Let’s examine how JS is going to process that program, specifically starting with the first statement. The array and it’s values are just basic JS value literals (and thus uneffected by any scoping concerns), so our focus here on will be on the var students = [...] declaration and initialization-assignment parts.

We typically see of that as a single statement, but that’s not how our friend Engine sees it. In fact, JS treats these as two distinct operations, one which Compiler will handle during compilation, and the other which Engine will handle during execution.

The first thing compiler will do with the program is perform lexing to break it down into tokens, which it will then parse into a tree (AST).

Once Compiler gets to code generation, there’s more detail to consider than maybe obvious. A reasonable assumption would be that Compiler would produce for the first statement such as “Allocate memory for a variable, label it students, then stick a reference to the array into that variable”. But that’sn not the whole story.
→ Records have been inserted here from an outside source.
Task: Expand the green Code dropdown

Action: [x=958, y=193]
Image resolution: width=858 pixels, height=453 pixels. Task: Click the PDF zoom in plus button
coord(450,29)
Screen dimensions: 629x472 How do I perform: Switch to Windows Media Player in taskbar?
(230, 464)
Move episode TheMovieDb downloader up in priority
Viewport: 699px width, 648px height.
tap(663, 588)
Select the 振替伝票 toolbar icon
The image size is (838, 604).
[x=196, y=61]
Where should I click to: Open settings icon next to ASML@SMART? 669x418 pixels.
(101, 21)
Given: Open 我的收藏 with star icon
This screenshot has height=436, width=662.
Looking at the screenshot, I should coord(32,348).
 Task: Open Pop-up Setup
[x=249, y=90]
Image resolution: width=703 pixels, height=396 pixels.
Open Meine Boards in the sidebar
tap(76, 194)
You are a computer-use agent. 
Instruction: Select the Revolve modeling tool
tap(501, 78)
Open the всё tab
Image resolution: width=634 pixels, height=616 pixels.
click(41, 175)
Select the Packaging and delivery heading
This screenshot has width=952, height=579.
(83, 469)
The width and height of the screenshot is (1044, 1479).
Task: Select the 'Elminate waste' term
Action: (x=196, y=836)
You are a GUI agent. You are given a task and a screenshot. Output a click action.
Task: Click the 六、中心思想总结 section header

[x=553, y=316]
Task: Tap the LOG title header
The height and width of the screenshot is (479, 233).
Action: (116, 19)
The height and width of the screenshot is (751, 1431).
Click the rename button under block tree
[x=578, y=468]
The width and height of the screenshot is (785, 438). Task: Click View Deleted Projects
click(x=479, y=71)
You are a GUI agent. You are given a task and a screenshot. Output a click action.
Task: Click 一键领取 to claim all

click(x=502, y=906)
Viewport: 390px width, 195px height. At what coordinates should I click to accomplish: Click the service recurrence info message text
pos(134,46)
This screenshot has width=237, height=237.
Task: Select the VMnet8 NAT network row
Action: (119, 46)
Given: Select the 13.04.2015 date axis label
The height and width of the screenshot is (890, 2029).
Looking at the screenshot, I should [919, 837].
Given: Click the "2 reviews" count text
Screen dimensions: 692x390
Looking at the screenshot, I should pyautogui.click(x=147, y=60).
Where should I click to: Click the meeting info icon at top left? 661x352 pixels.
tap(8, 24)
Here’s the steps that follow Compiler will follow to handle that statement:

  1. Encountering var students, Compiler will ask Scope Manager to see if a variable name students already exists for that particular scope bucket. If so, Compiler would ignore this declaration and move on. Otherwise, Compiler will produce code that (at execution time) asks Scope Manager to create a new variable called students in that scope bucket.
  2. Compiler then produces code for Engine to later execute, to handle the students = [] assignment. The code Engine runs will first ask Scope Manager if there is a variable called students accessible in the current scope bucket. If not Engine keeps looking else where (Nested Scope). Once Engine finds a variable, it assigns the reference to the [..] array to it

In conversational form the first phase of compilation for the program might play out between Compiler and Scope Manager like this:

Compiler: Hey, Scope Manager(of global scope), I found a formal declaration for an identifier called students ever heard of it?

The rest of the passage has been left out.